Taking a look at our collaborations. In total, we now have 15 collaborations, including over 2.8 million potential patients and a TAM of roughly $2.5 billion, roughly 2x our original aspirations. With the execution of our Q1 collaboration and our current pipeline of new opportunities, we are one step closer to our milestone of ending '23 with 20 total collaborations. We feel we have a clear line of sight to our 26th commercialization goal with multiple Phase III opportunities. As we look to the rest of '23 with the pace of pipeline to a signed deal, we expect our collaborations to increase in the back half of 2023. Thanks to the team for a great start to 23. I will now turn the call over to Tom to review our financial results and guidance.

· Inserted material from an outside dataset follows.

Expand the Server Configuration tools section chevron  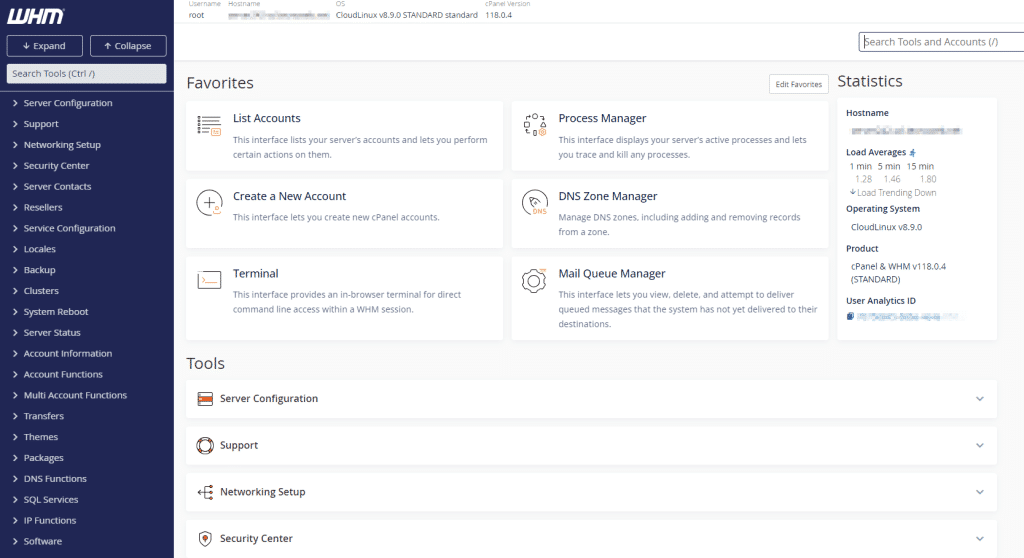click(980, 399)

Thank you, Linda, and good afternoon, everyone. I'm excited to report a strong quarter of 18% growth with total net sales of $7.4 million, an increase of $1.2 million over the prior year. Domestic Core led with 15% revenue growth that was driven by increases in volume for pumps and consumables from new account wins in our key specialty pharmacy accounts and continued strength in prefilled penetration. International core net revenues increased by 23%, with growth across several key markets. Driven by international expansion efforts and increased availability of SCIg drug, Novel Therapies net revenues grew by 62% driven by a nonrecurring engineering innovation service agreement with revenue supporting progression toward a clinical supply milestone. As we look at our gross margin, we can think about margin progression in 2 halves for 2023.
In the first half, we expect margins to range from 55% to 57%. We are on track with the 56.1% gross margin reported in the quarter. During the quarter, we completed our manufacturing transition to a third-party CMO, and we consolidated manufacturing into our new site in Mala, New Jersey. This consolidation allowed us to close down and exit our Chester facility. In Q2, we will be recognizing on the P&L the incremental costs incurred from Q1 during the manufacturing transition period and, therefore, expect to see a similar margin profile to Q1. As we look at the second half of the year, we expect significant improvements in gross margin with 2 full quarters of lower-cost outsourced products, lower labor and overhead, and improved efficiency in Modelo. This will lead us to achieving strong second-half margins and a plan to exit the year at a gross margin rate between 60% and 62%.
Our cash balance at the end of Q1 was $12.2 million and represented a $5.2 million decrease from the beginning of the year. Similar to last year, we plan for a higher level of cash burn in the first half than in the second half. For instance, you might recall that our cash burn in the first half of 2022 was about $7 million, and we reduced that to under $1 million in the second half. We expect a similar cash usage pattern this year. We're about a 90-10 split between the first and second half. Given this pattern, I want to spend a few minutes on first-quarter cash burn, and we'll come back to the outlook and expectations for the remainder of the year on the guidance slide. As we look at the usage of the $5.2 million of cash in the quarter, we saw the majority, or $2.8 million coming from working capital in 3 major areas: in the form of higher accounts receivable driven by higher March revenues, a higher level of transition inventory to avoid supply disruption as we move manufacturing locations and a higher level of payments driven by bonus and year-end accruals.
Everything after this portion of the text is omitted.